- [Required work]:
Recast the data from the line with "Find the location" to the line with "download-button is located" as a JSON list of strings, one string per line, with blank lines omitted. Leave the pictures out of the answer.

**** Task input

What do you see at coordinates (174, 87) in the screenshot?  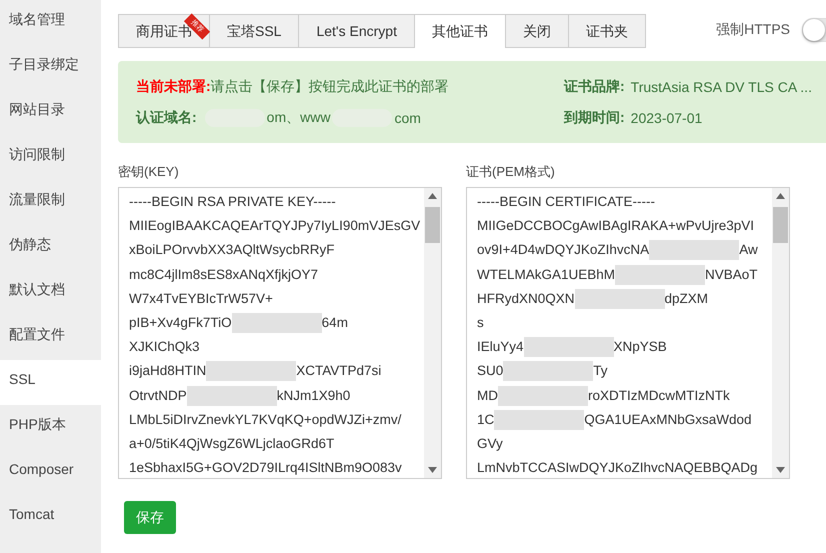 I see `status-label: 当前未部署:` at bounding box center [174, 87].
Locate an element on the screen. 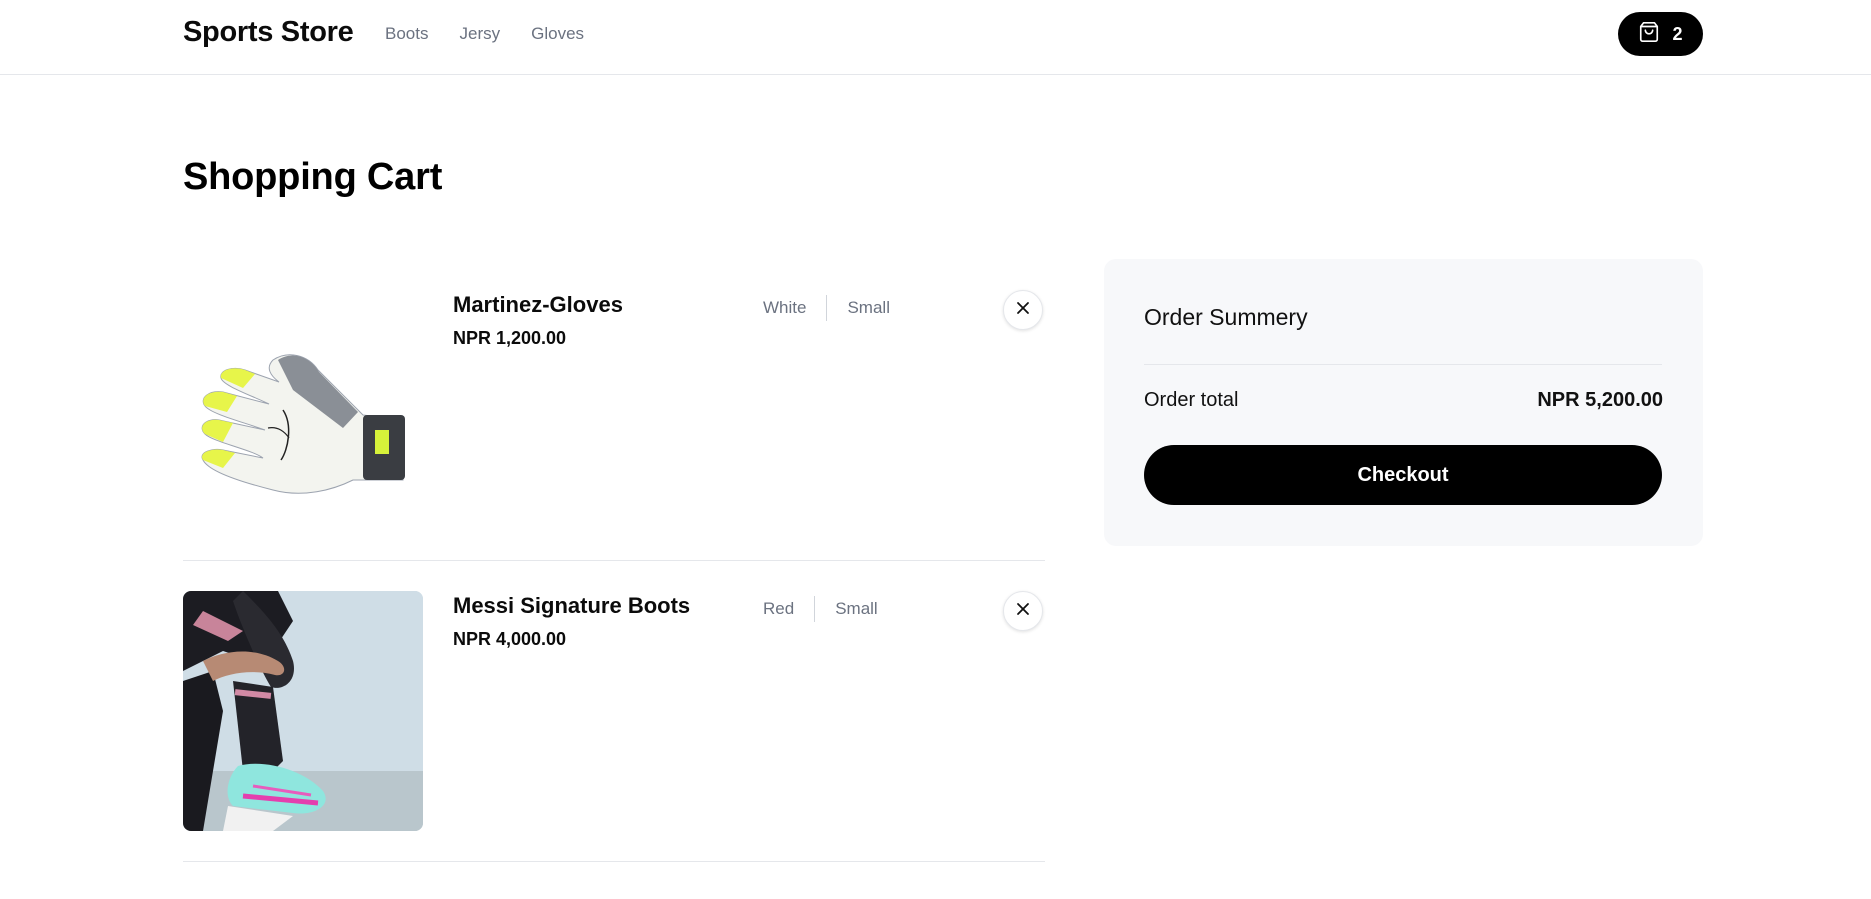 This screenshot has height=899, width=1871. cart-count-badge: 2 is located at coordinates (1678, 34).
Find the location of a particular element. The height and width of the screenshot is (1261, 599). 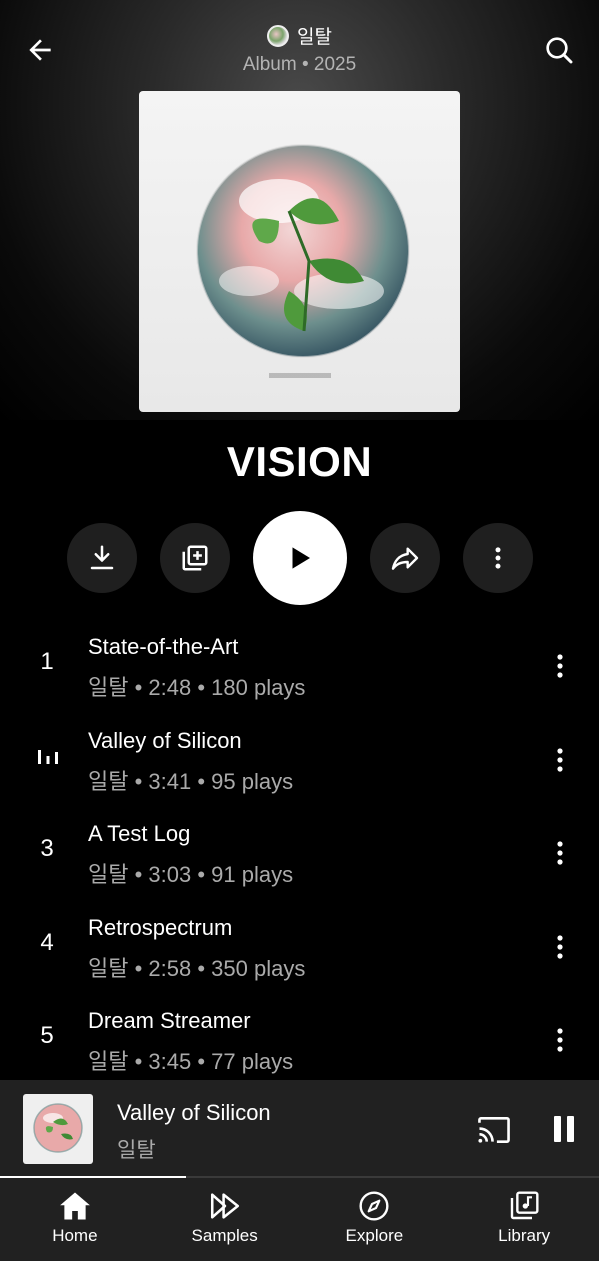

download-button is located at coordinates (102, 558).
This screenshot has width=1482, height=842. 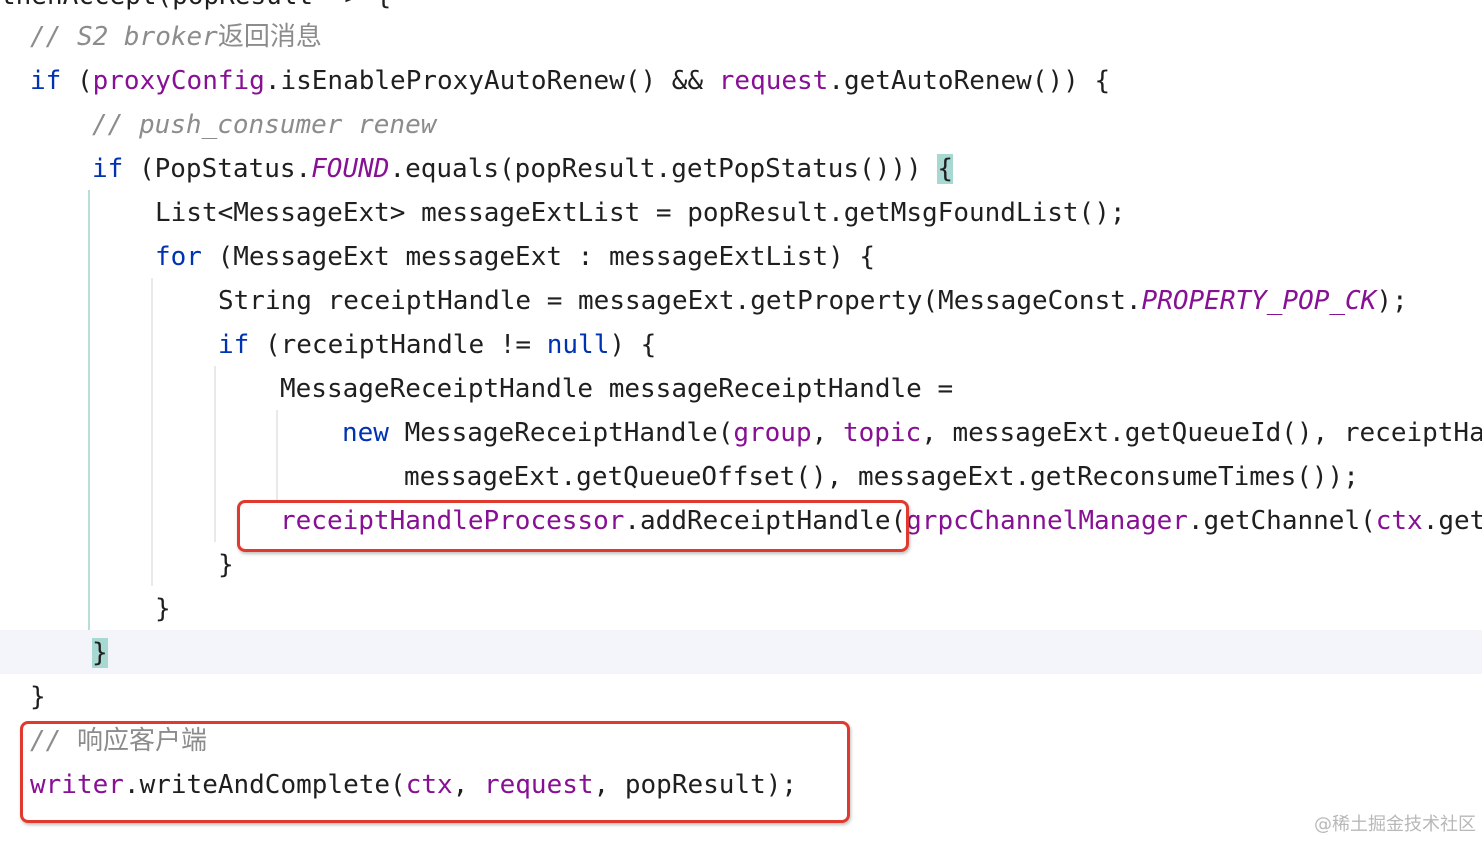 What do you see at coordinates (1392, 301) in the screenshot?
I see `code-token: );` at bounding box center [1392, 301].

********

- [Solution for this task]:
[
  "Find the location of a particular element. The height and width of the screenshot is (1261, 599). ",
  "download-button is located at coordinates (102, 558)."
]